Write out exactly every line from the one containing "Where should I click to: Click the help" through the final line of the material below, both included. Pictures are to be skipped.

• **TASK MATERIAL**:
==*==

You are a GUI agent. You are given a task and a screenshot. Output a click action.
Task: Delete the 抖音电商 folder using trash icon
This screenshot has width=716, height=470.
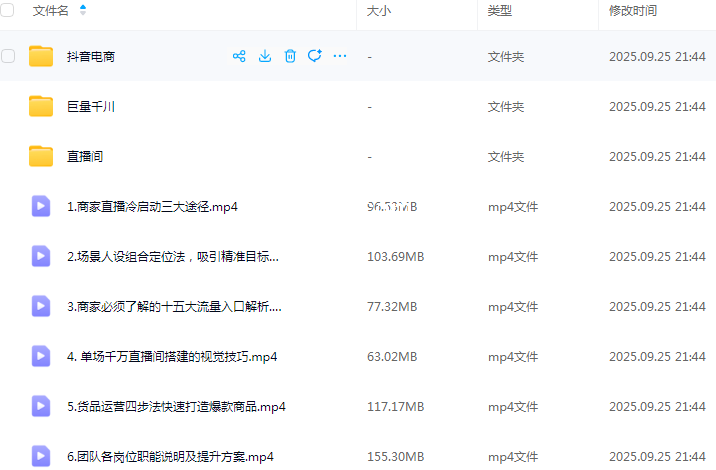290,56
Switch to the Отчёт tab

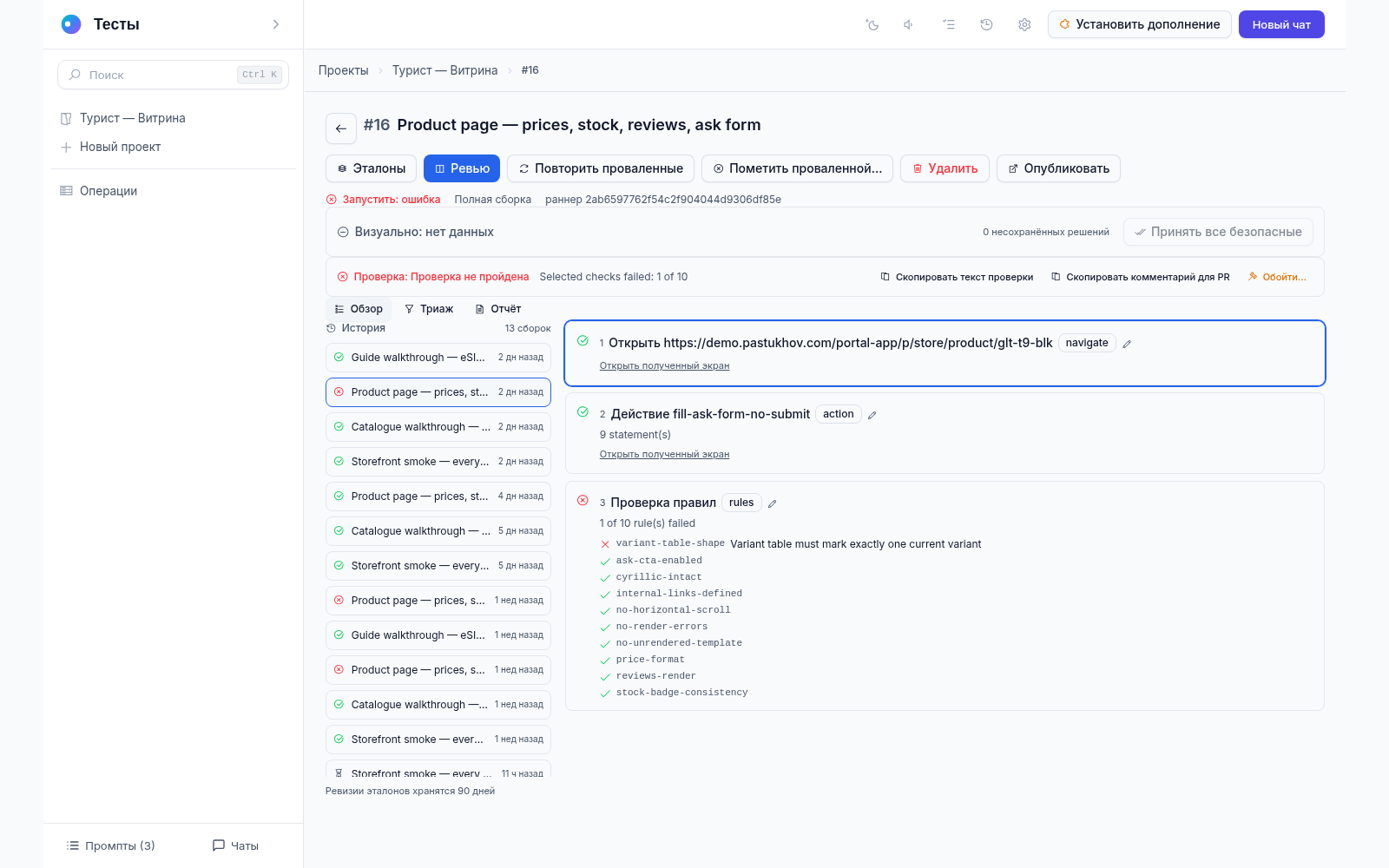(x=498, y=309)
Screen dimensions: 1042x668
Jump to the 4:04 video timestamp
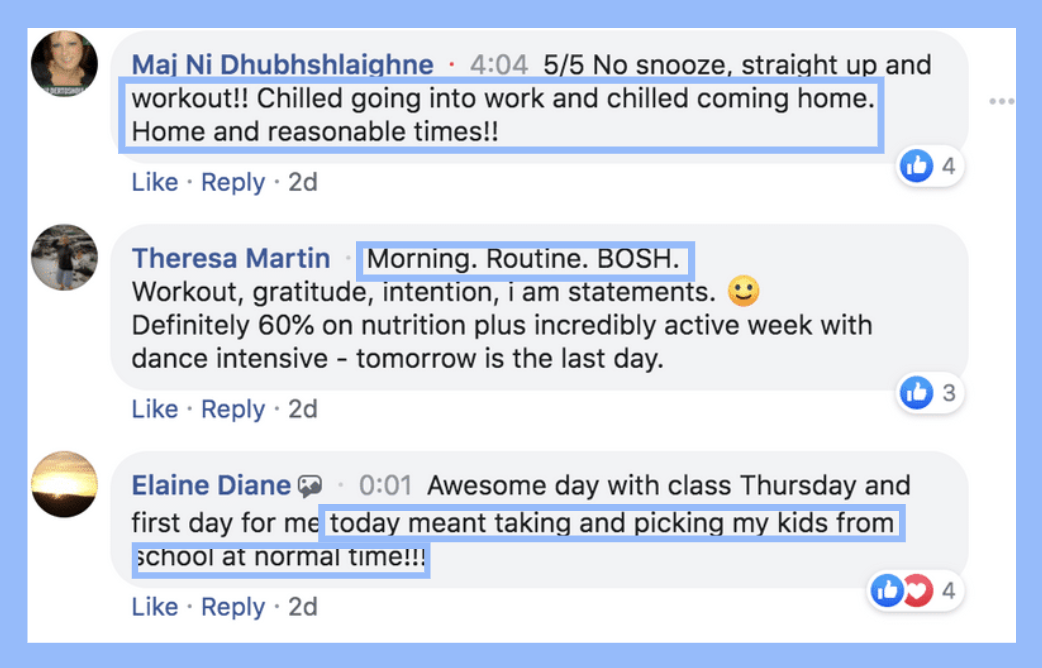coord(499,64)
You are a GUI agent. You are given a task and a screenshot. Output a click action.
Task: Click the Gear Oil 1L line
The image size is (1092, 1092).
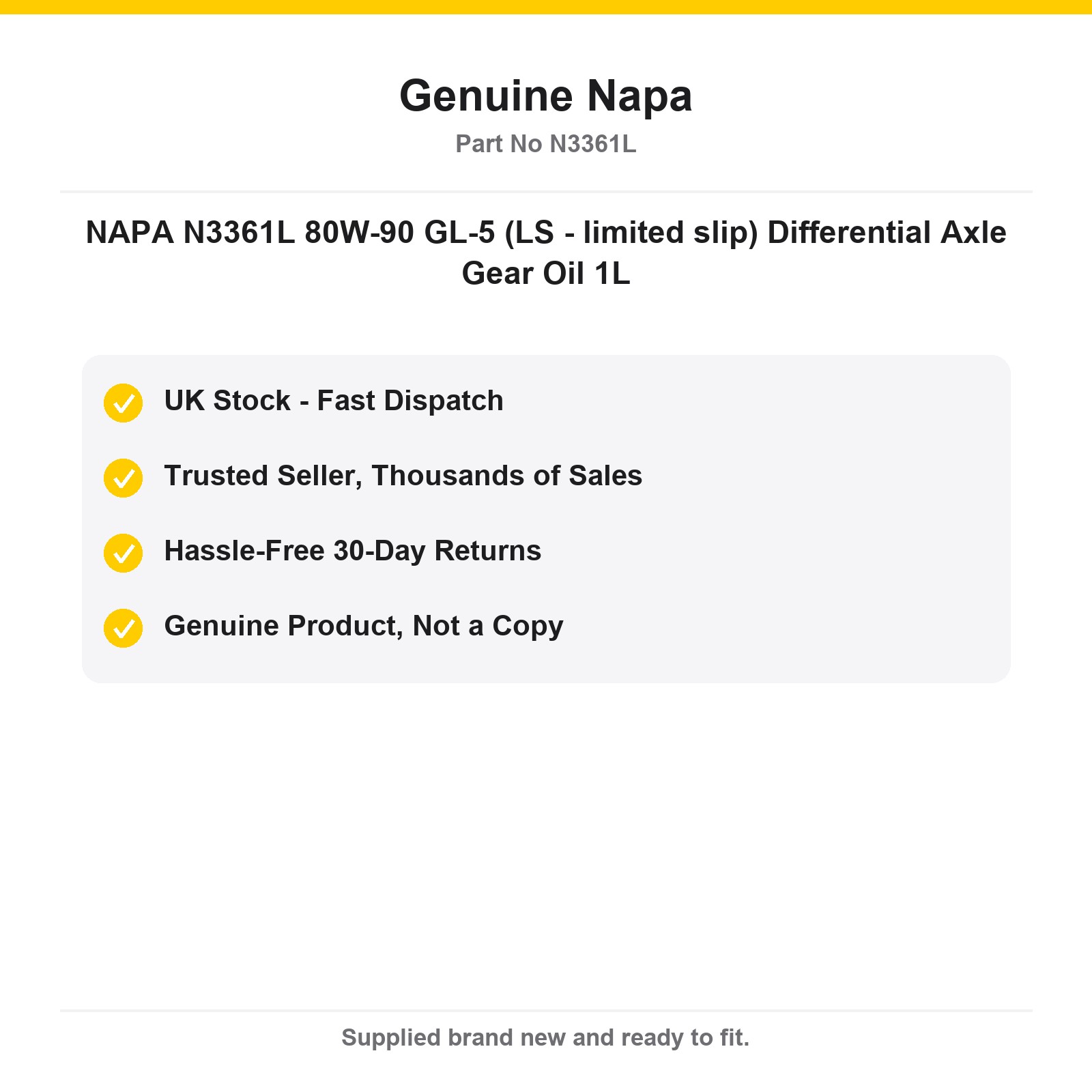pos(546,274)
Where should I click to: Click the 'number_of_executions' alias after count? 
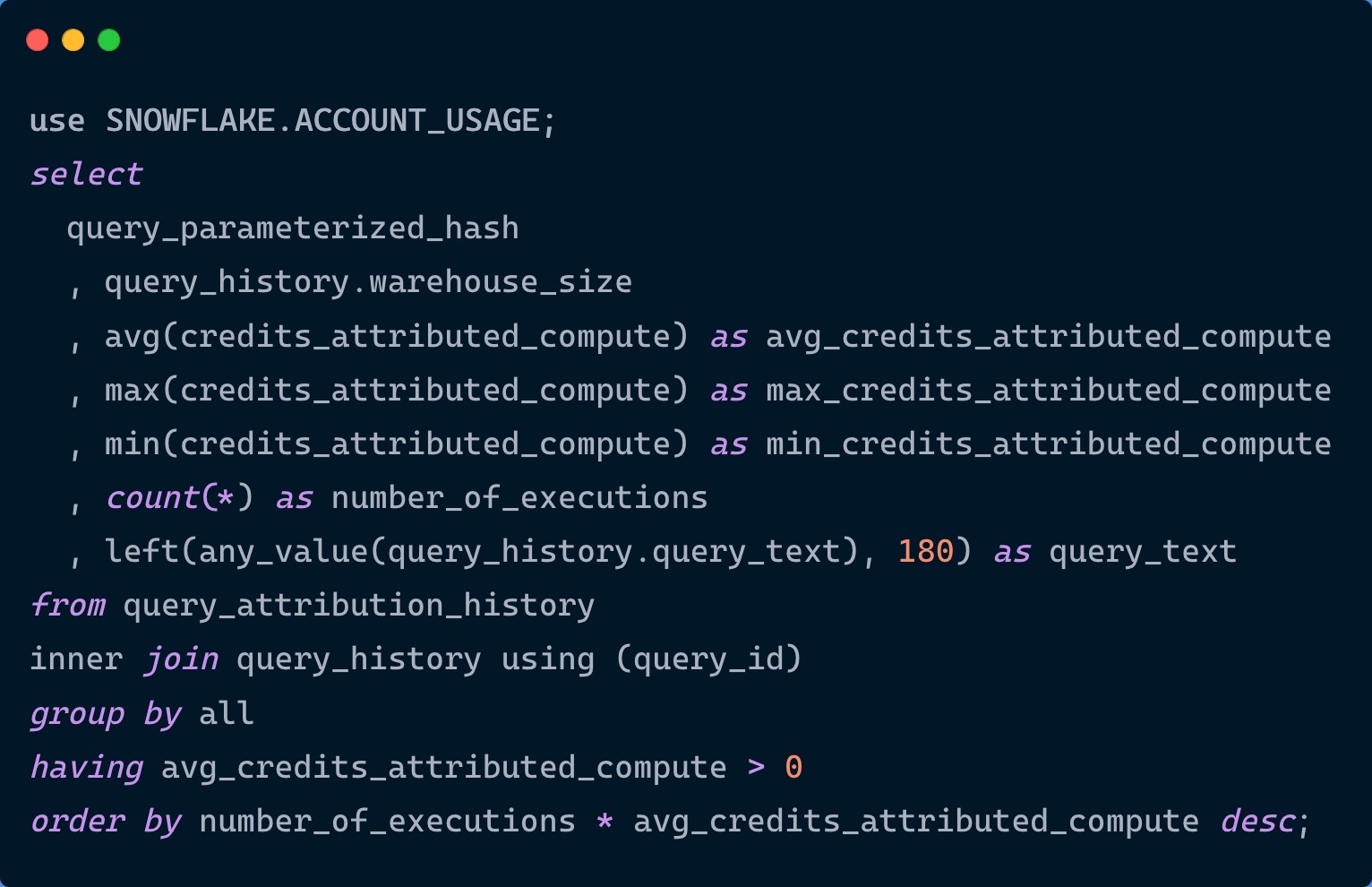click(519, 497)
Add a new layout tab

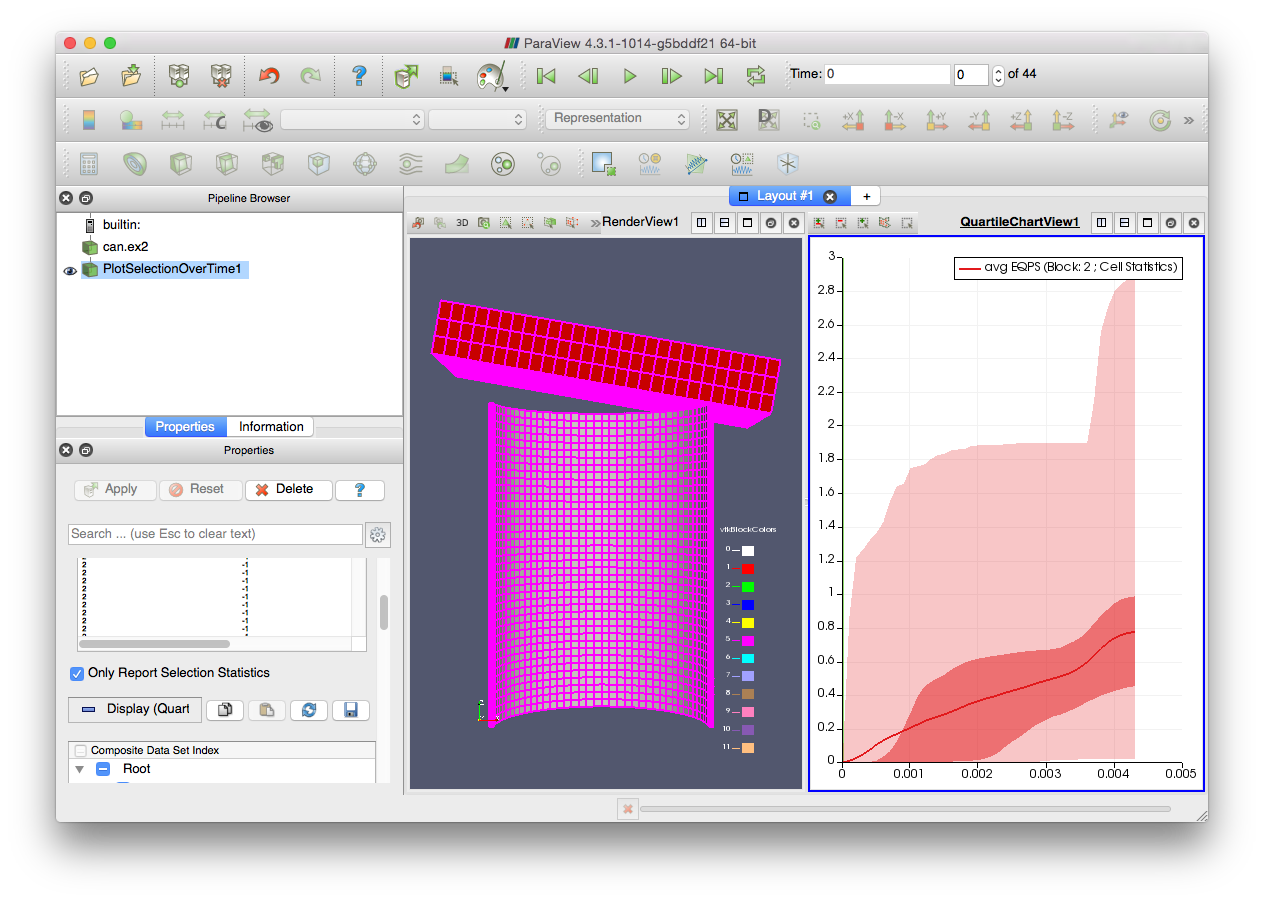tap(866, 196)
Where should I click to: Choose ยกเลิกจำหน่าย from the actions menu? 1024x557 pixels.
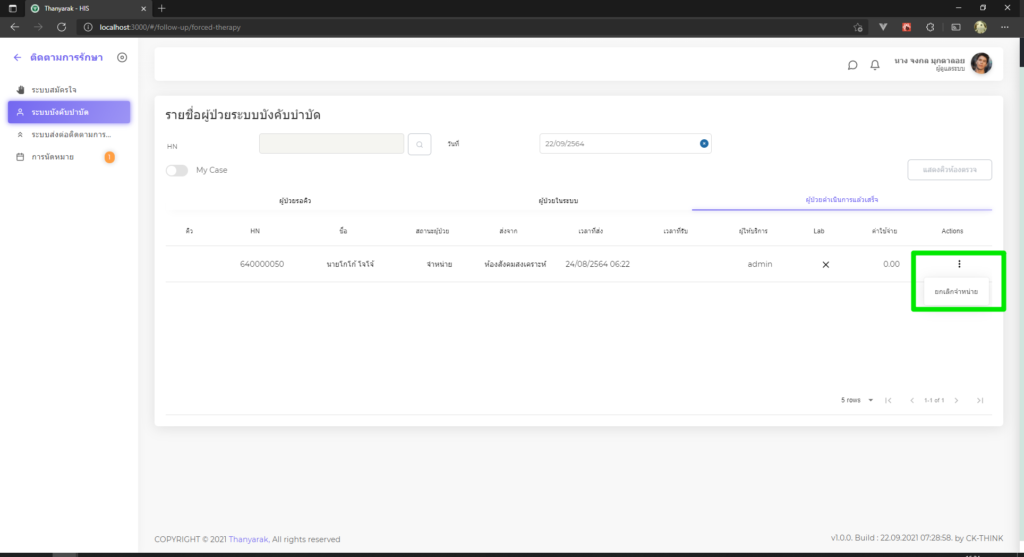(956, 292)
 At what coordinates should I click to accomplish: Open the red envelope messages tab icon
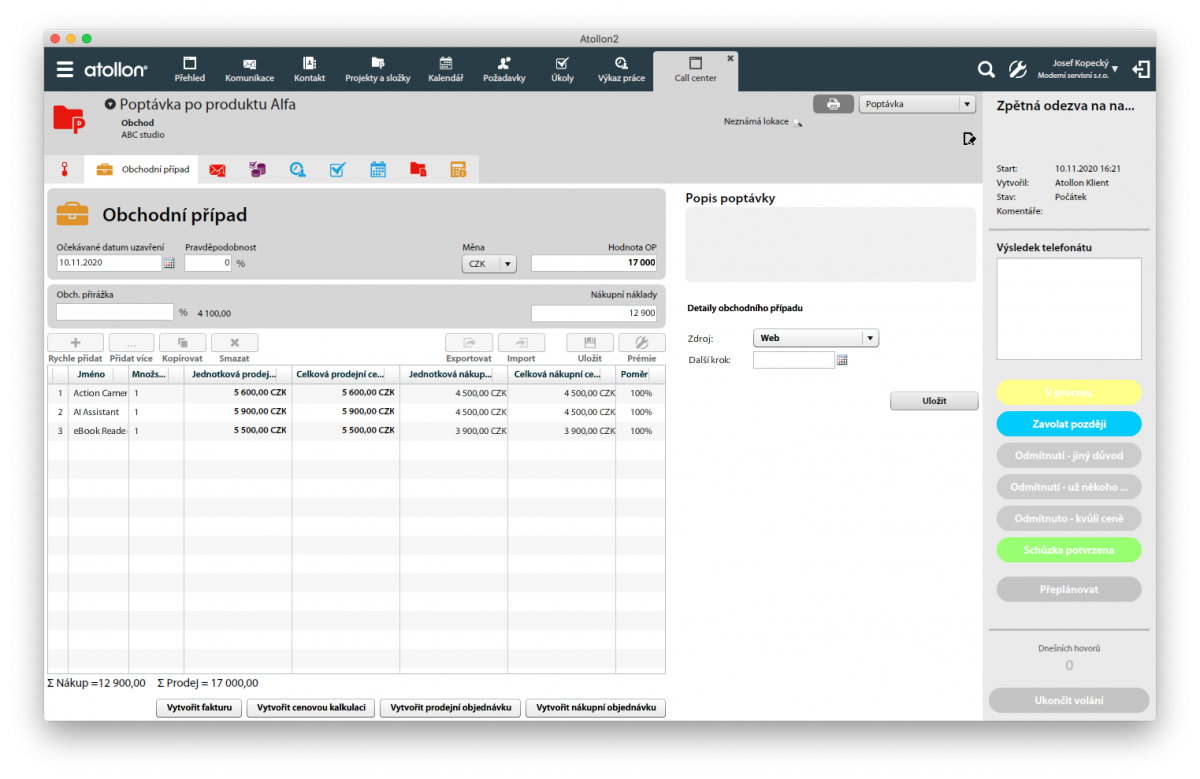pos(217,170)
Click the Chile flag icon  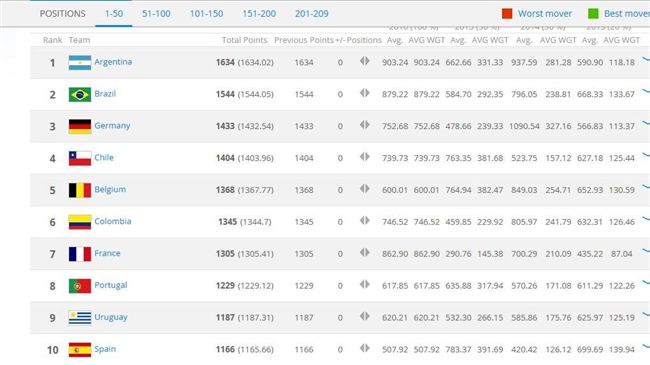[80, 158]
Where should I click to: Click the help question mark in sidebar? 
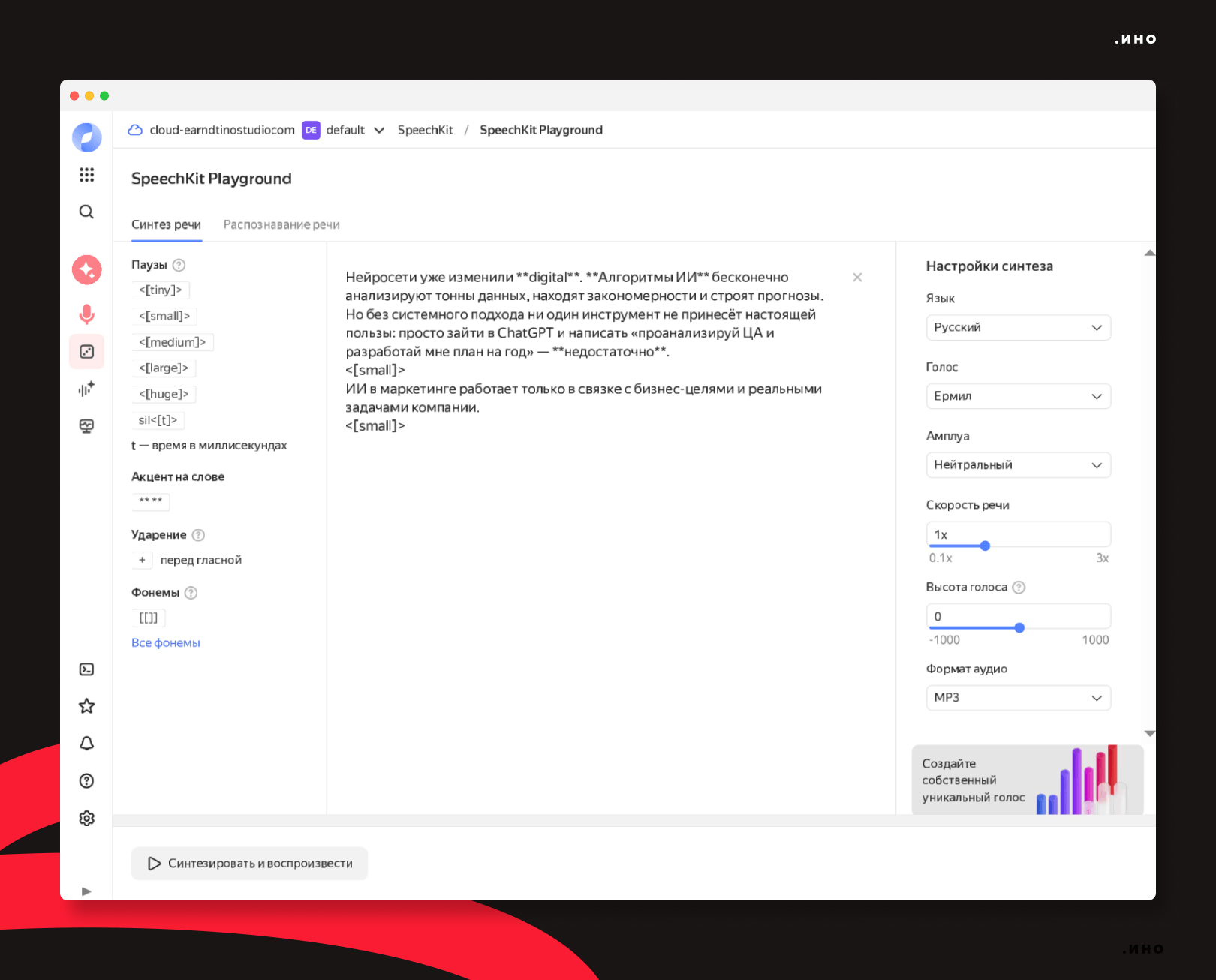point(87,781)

==*==

• **RESPONSE AREA**:
Where should I click to: Click the help question mark in sidebar? 
point(87,781)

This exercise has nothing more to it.